- Supplied material:

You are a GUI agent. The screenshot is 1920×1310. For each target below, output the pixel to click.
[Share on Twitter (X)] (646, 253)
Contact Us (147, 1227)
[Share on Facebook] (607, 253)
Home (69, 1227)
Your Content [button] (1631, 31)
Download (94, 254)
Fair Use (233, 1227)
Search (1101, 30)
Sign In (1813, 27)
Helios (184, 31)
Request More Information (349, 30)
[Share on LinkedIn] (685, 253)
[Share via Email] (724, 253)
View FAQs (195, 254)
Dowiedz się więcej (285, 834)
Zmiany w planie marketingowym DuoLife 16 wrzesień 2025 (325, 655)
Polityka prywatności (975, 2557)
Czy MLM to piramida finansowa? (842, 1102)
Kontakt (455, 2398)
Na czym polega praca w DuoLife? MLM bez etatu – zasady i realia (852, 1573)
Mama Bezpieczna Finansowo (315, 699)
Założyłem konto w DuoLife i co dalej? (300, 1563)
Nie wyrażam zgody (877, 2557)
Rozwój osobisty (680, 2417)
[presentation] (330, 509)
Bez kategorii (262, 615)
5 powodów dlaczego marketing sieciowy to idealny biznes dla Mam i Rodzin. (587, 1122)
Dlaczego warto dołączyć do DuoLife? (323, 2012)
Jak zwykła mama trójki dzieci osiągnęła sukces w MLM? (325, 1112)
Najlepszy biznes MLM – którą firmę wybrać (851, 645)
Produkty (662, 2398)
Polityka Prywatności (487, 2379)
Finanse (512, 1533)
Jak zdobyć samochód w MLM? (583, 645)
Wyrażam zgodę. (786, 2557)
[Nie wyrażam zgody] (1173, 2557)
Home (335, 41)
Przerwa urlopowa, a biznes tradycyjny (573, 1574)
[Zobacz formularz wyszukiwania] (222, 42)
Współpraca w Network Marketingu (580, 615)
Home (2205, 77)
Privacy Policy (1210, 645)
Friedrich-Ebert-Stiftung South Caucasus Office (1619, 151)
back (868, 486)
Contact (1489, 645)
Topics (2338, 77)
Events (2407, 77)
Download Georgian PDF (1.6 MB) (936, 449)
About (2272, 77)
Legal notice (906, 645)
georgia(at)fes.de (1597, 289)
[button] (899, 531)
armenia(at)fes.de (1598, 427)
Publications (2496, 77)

- Your instructions: Retype the listing from its first line onward, stopping after the line that contains "Dowiedz się więcej (285, 834)" has been retyped in full.

- Solution:
You are a GUI agent. The screenshot is 1920×1310. For each target below, output the pixel to click.
[Share on Twitter (X)] (646, 253)
Contact Us (147, 1227)
[Share on Facebook] (607, 253)
Home (69, 1227)
Your Content [button] (1631, 31)
Download (94, 254)
Fair Use (233, 1227)
Search (1101, 30)
Sign In (1813, 27)
Helios (184, 31)
Request More Information (349, 30)
[Share on LinkedIn] (685, 253)
[Share via Email] (724, 253)
View FAQs (195, 254)
Dowiedz się więcej (285, 834)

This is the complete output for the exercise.